§ Challenges:
a) From the foreign exchange glossary below, set down everything from "Helpful glossary." down to "is the base." word for word.
b) In the foreign exchange glossary below, what does "Cable" mean in dealers' slang?
[START OF Passage given]
Foreign exchange glossary.
Below are some of the terms used in the interpretation and analysis of Foreign Exchange (FX).
Helpful glossary.
Ask:
Also known as the offer, it's the price a seller is willing to sell at.
Base Currency:
The currency used as the base to quote a pair. For instance in the EUR/USD pair, the EUR is the base currency, in the USD/JPY, the USD is the base.
Bear:
Someone who believes the prices/market will decline.
Bear Market:
A market in which prices decline sharply against a background of widespread pessimism (opposite of Bull Market).
Bid:
The price at which a trader will buy a currency.
Bid/Ask Spread:
See 'Spread'.
Broker:
An agent who handles investors' orders to buy and sell currency.
Bull Market:
A market characterised by rising prices.
Cable:
Dealers slang for the Sterling/US Dollar exchange rate.
Call Rate:
The overnight interbank interest rate.
Cash Market:
The market for the purchase and sale of physical currencies.
Central Bank:
The institution that manages a country's monetary policy.
Counterparty:
The customer or bank with whom a deal is made. The term is also used in interest and currency swaps markets to refer to a participant in a swap exchange.
Cross Rate:
An exchange rate between two currencies, usually constructed from the individual exchange rates of the two currencies, measured against the United States Dollar.
Currency Option:
Option contract which gives the right to buy or sell a currency with another currency at a specified exchange rate during a specified period.
[END OF Passage given]
[START OF Data extract]
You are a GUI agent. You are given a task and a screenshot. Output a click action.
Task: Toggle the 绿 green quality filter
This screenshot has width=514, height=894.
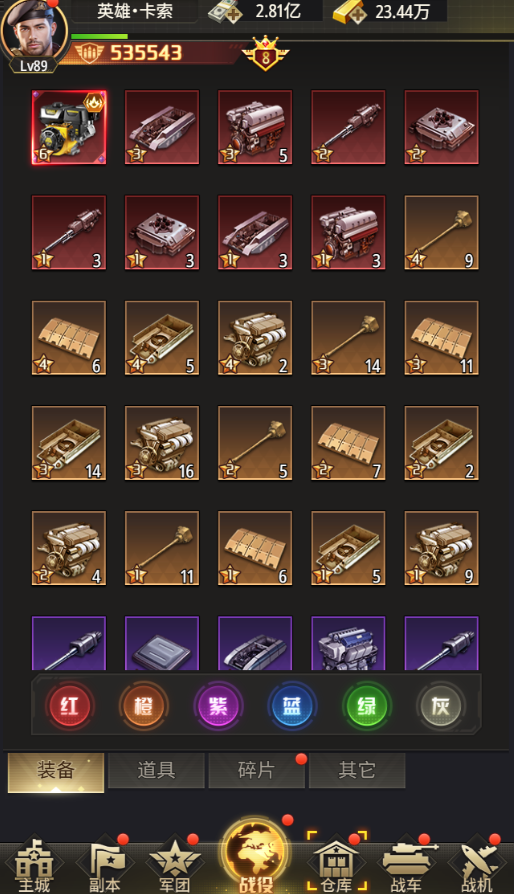point(366,706)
[END OF Data extract]
§ Solutions to the tasks:
a)
Helpful glossary.
Ask:
Also known as the offer, it's the price a seller is willing to sell at.
Base Currency:
The currency used as the base to quote a pair. For instance in the EUR/USD pair, the EUR is the base currency, in the USD/JPY, the USD is the base.

b) The Sterling/US Dollar exchange rate.